This study is divided into three parts. The first part is to investigate whether inosine has protective effect on the differentiated oligodendrocytes in chemical anoxic environment. The second part is to investigate whether inosine has protective effect on oligodendrocytes with proliferative ability in chemical anoxic environment and the third part of the investigation and study of inosine treatment. The effects of 7 days after spinal cord contusion on the recovery of motor function and the survival of oligodendrocytes in the necrotic area were observed.
In the first part, the effects of inosine on the survival and activity of oligodendrocytes in different stages of hypoxia injury were evaluated by the morphological observation of immunofluorescence staining, TUNEL staining, MTT test and ATP test.
The results showed that the damage caused by 24 h of oligodendrocytes with the same concentration of rotenone at different stages of differentiation was different. Therefore, the concentration of rotenone used to achieve roughly similar damage was also different. The damage concentration of immature oligodendrocytes was 5 UG, and the damage concentration of mature oligodendrocytes was strong. The degree is 20 u M rotenone. Inosine can pretreat damaged oligodendrocytes under the roughly similar damage degree of immature oligodendrocytes and mature oligodendrocytes. Inosine can significantly reduce the death and apoptosis of immature oligodendrocytes, and the inosine dose dependent increase of immature oligodendrocytes Cell activity, but inosine can only reduce the death of mature oligodendrocytes, and can not reduce the apoptosis of mature oligodendrocytes, and 10 mM inosine can improve the activity of damaged mature oligodendrocytes. Inosine promotes the survival of oligodendrocytes after differentiation, improves the activity of oligodendrocytes after differentiation and inosine reduction of the inosine. The difference in the protective effect of immature and mature oligodendrocytes may be related to the difference in the expression of adenosine receptors on oligodendrocytes in these two stages, which is related to the protective effect of the immature and mature oligodendrocytes.
In the second part, the effects of inosine on the survival and activity of oligodendrocyte precursor cells in the environment of chemical anoxic injury were evaluated by immunofluorescence staining and MTT experiments.

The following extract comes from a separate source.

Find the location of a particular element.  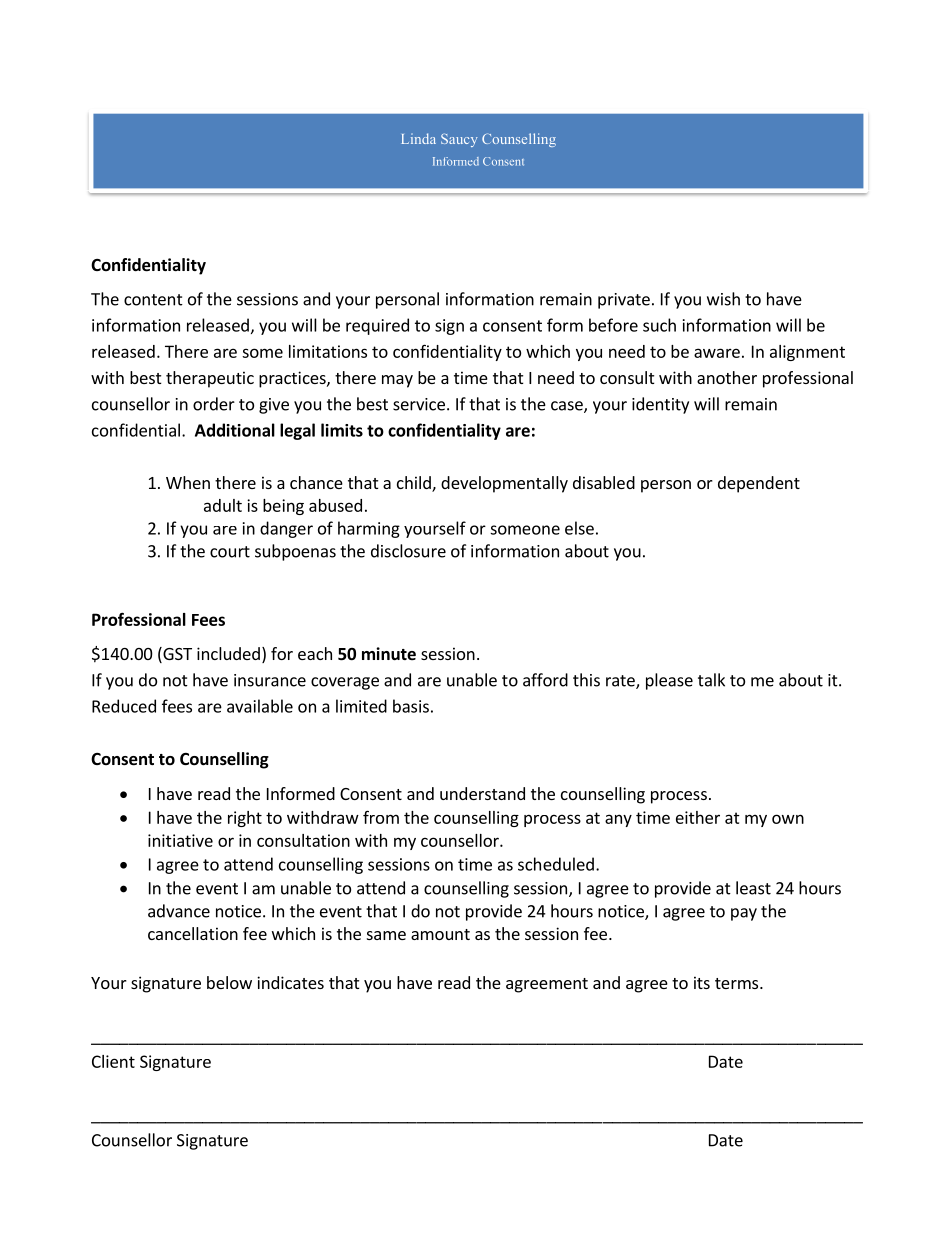

Saucy is located at coordinates (459, 140).
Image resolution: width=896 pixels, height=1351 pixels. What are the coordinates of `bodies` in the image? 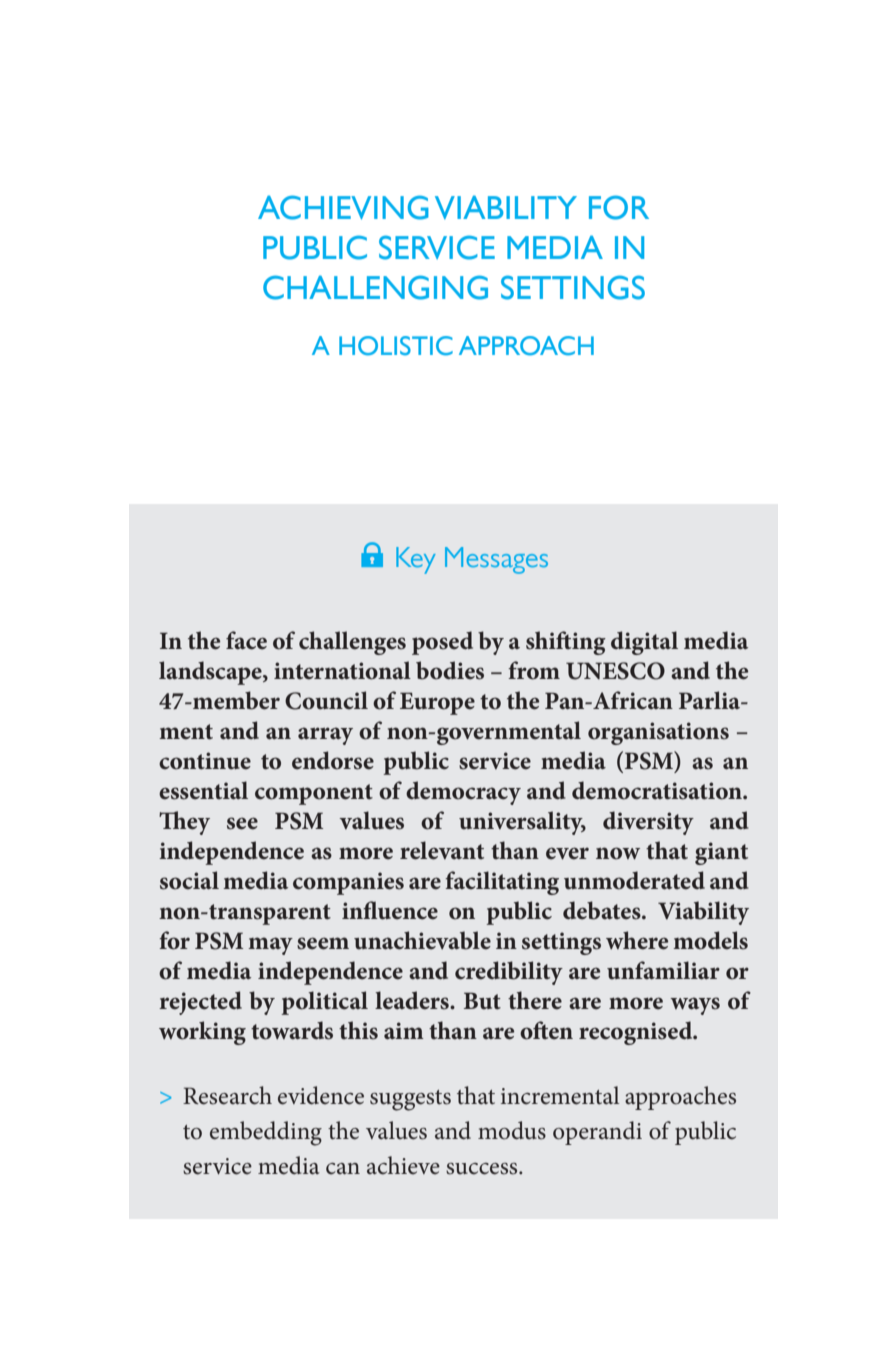 It's located at (450, 670).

The results showed that 20 M rotenone could obviously induce the death of OPCs, the cell activity and the total number of cells decreased, which prevented the expression of NG2 antigen, but did not induce the apoptosis of OPCs. 10 mM inosine pretreated by the pretreatment of rotenone did not reduce the death and activity decline of the rotenone induced OPCs, but could improve the NG2 antigen on the damaged cells. In addition, it is worth noting that 10 mM inosine can significantly reduce the activity of OPCs in normal culture (that is, OPCs in blank control group).

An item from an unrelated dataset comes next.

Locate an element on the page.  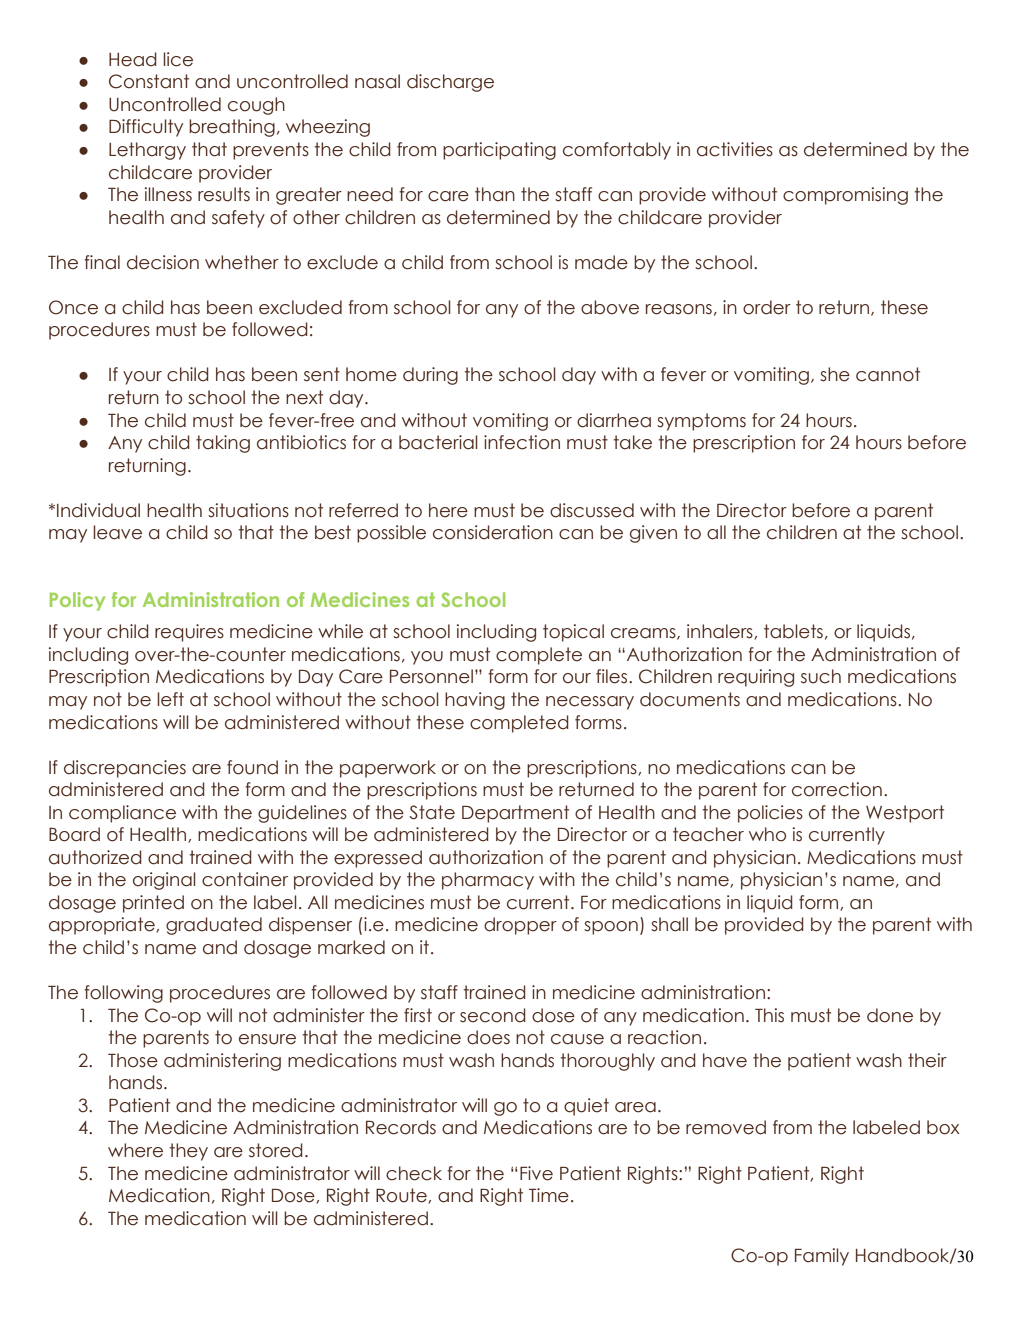
Time is located at coordinates (549, 1195).
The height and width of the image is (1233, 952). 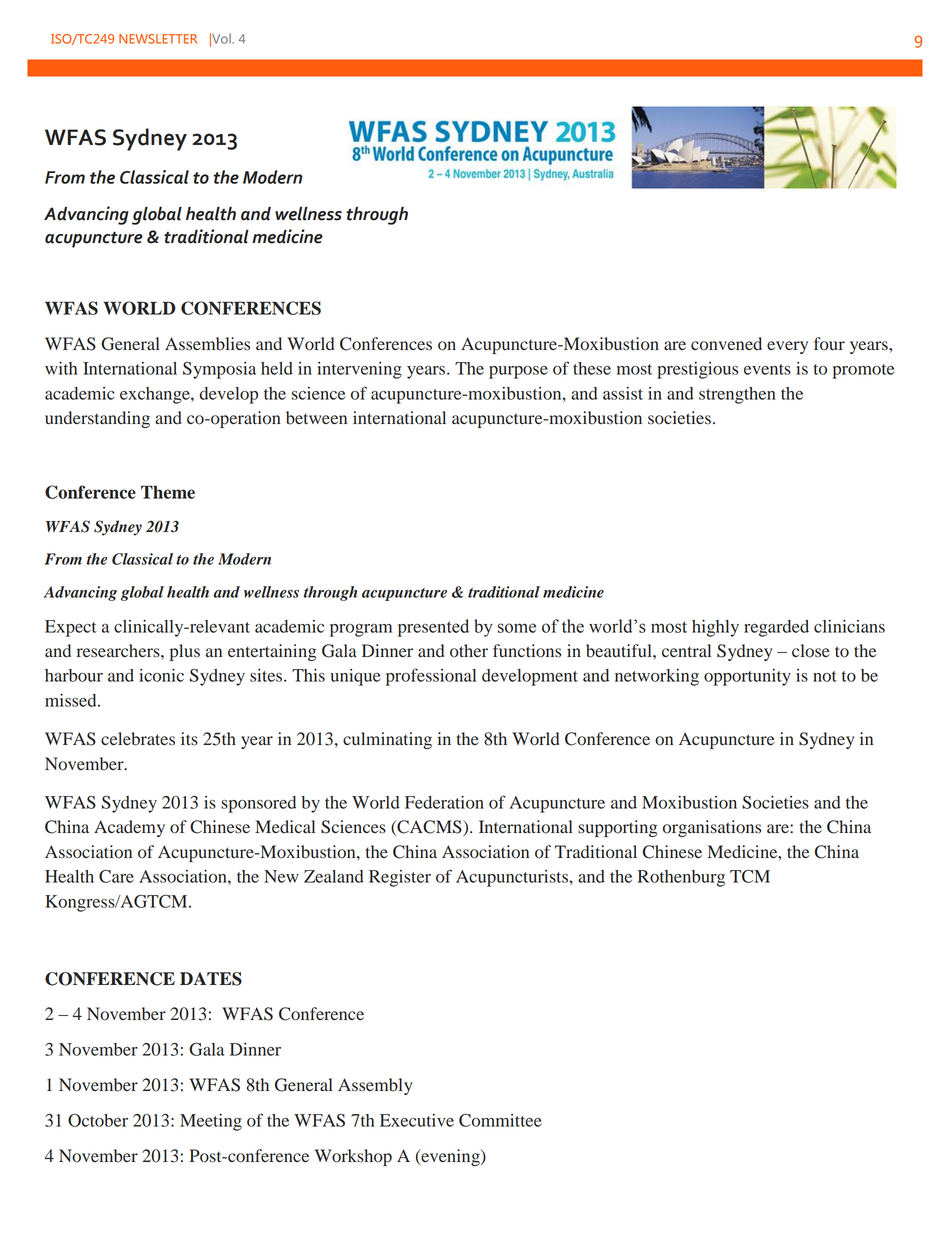 What do you see at coordinates (500, 1120) in the image?
I see `Committee` at bounding box center [500, 1120].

In the third part, the effects of inosine intraperitoneal injection of inosine on the recovery of motor function and the number of oligodendrocytes near the bad dead zone were observed by intraperitoneal injection of inosine in rats.
The results showed that the intraperitoneal injection of inosine (75mg/kg, every 8 h) to the rat model of spinal cord contusion did not improve the motor function of rats and the number of oligodendrocyte survival near the necrotic area.
In vitro experiments we did observe that inosine could significantly promote the survival and activity of immature and mature oligodendrocytes with chemical anoxic damage. The protective mechanism of oligodendrocytes after differentiation and the ATP provided by inosine and the removal of Nitrites by inosine are related to chemical anoxia damage. There is no improvement in the survival and activity of oligodendrocyte precursor cells. At the same time, the number of oligodendrocytes around the injured area and the recovery of motor function are not observed when using inosine to treat the rat model of spinal contusion. The possible reason is the dosage, the way of administration, the time of administration and the time after the injury of the spinal cord. The length of observation time may have different effects on inosine in the treatment of spinal cord injury in rats.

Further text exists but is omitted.